Data shown
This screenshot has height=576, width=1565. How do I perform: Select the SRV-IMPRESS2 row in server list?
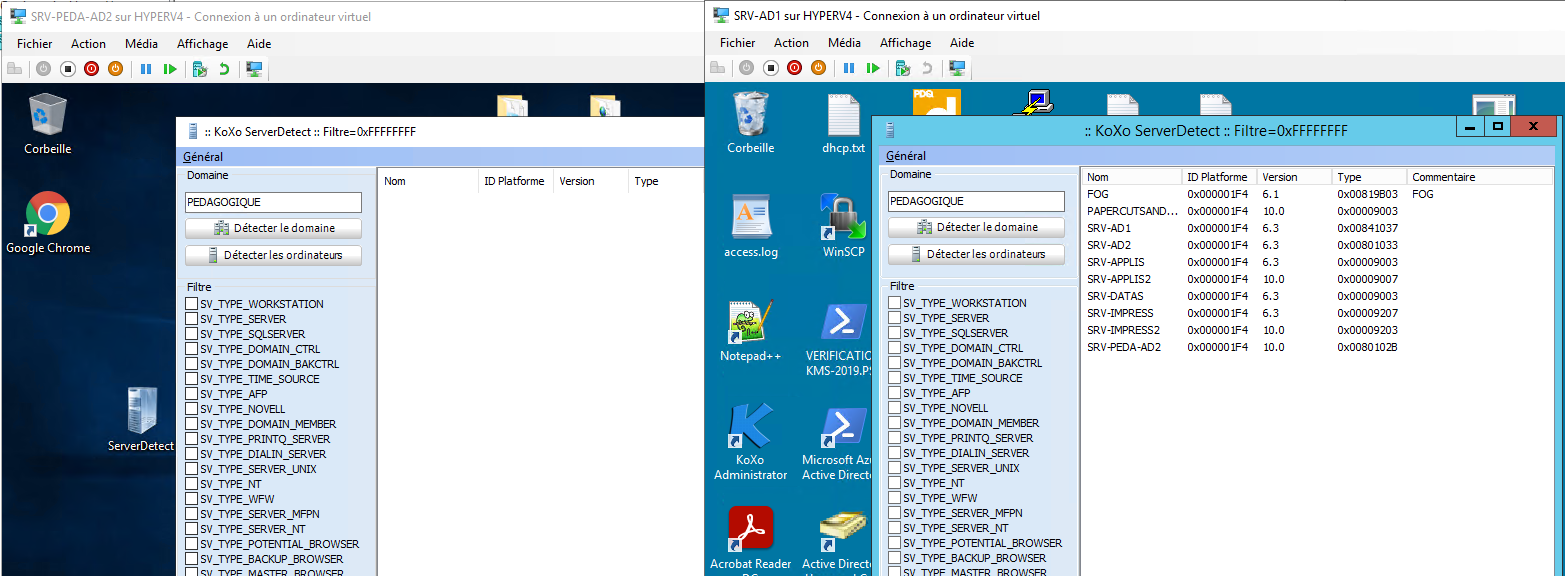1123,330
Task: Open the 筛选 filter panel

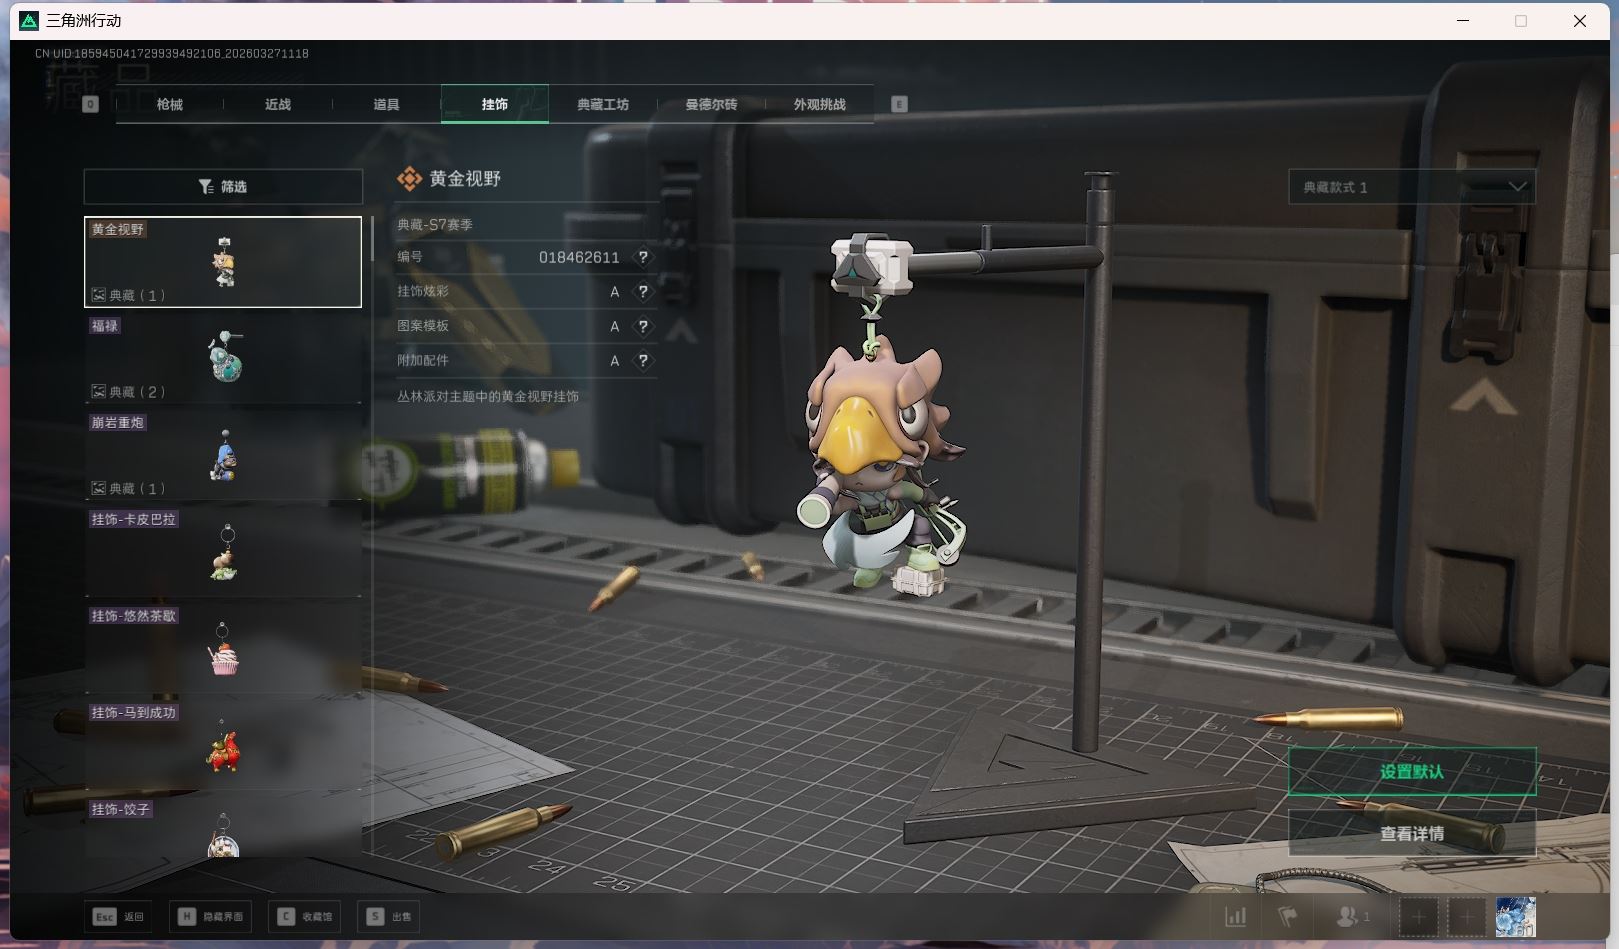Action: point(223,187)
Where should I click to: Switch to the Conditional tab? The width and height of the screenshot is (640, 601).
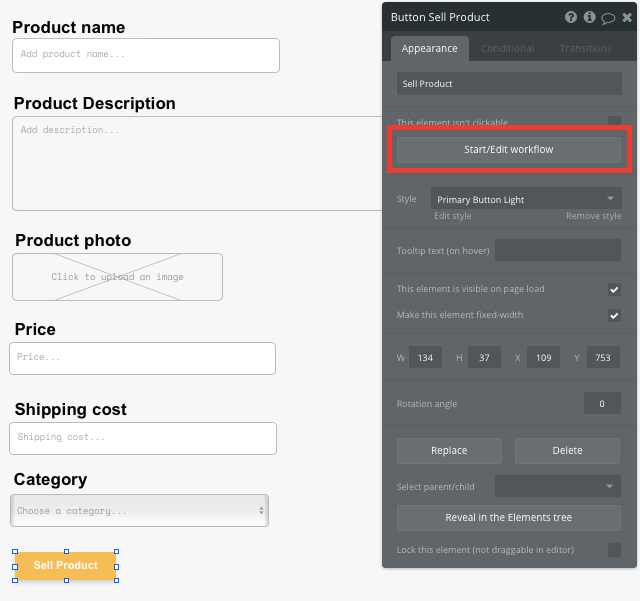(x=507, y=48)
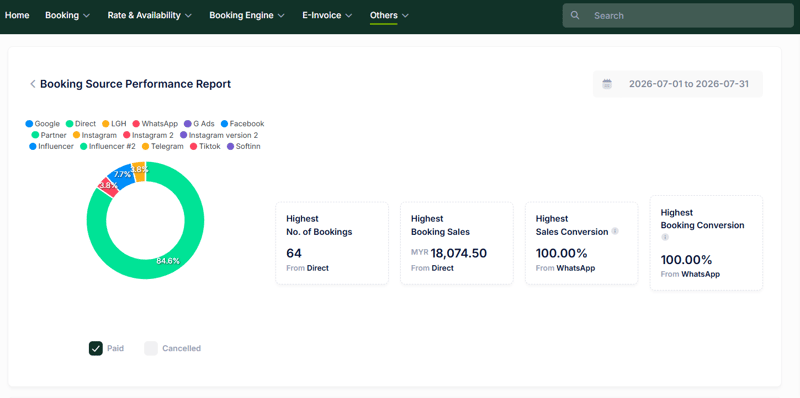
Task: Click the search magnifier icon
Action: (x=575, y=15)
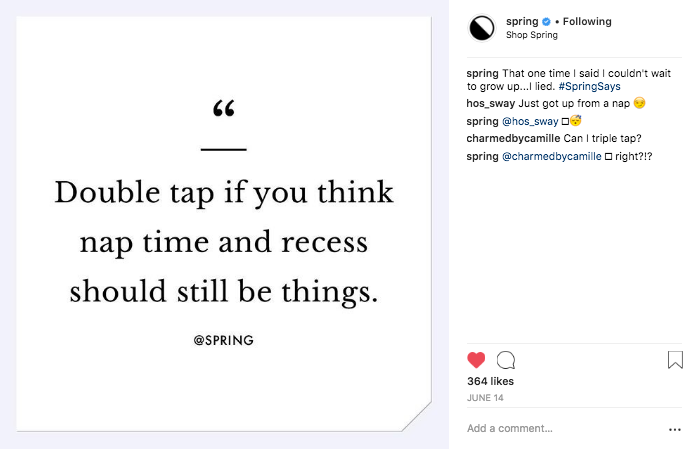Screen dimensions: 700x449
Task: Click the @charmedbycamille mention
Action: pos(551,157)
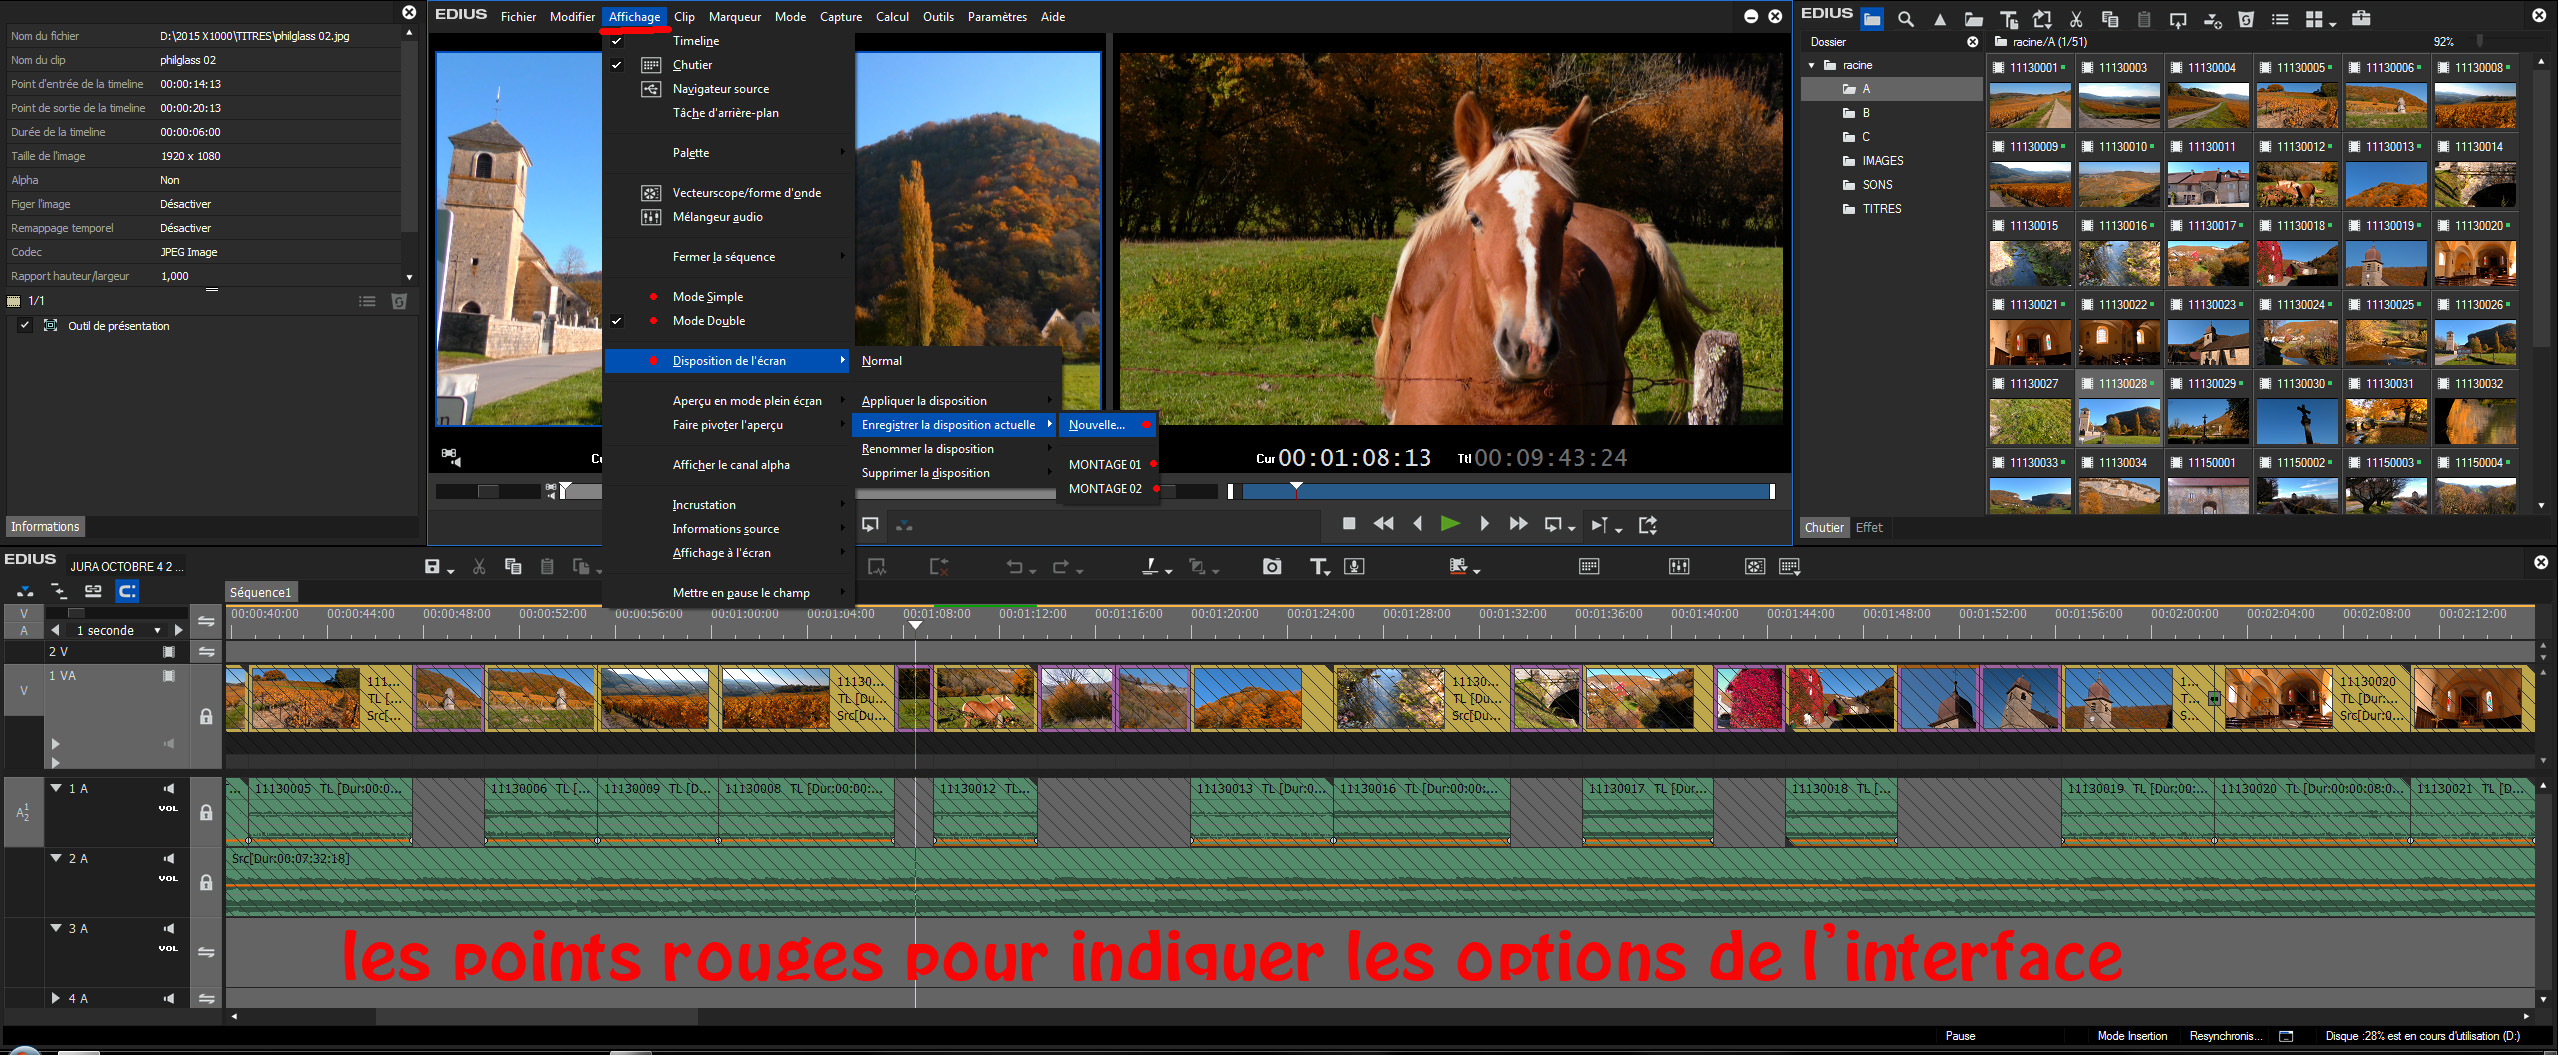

Exercise instructions
The copy should hold every entry above word for word and none of the pictures.

Answer box
This screenshot has height=576, width=1565. How do I perform: Select the SRV-IMPRESS2 row in server list?
1123,330
Task: Open the 筛选 filter panel

Action: point(223,187)
Where should I click to: Switch to the Conditional tab? The width and height of the screenshot is (640, 601).
(x=507, y=48)
Task: Click the search magnifier icon
Action: (x=575, y=15)
Screen dimensions: 700x449
Task: Click the @charmedbycamille mention
Action: pos(551,157)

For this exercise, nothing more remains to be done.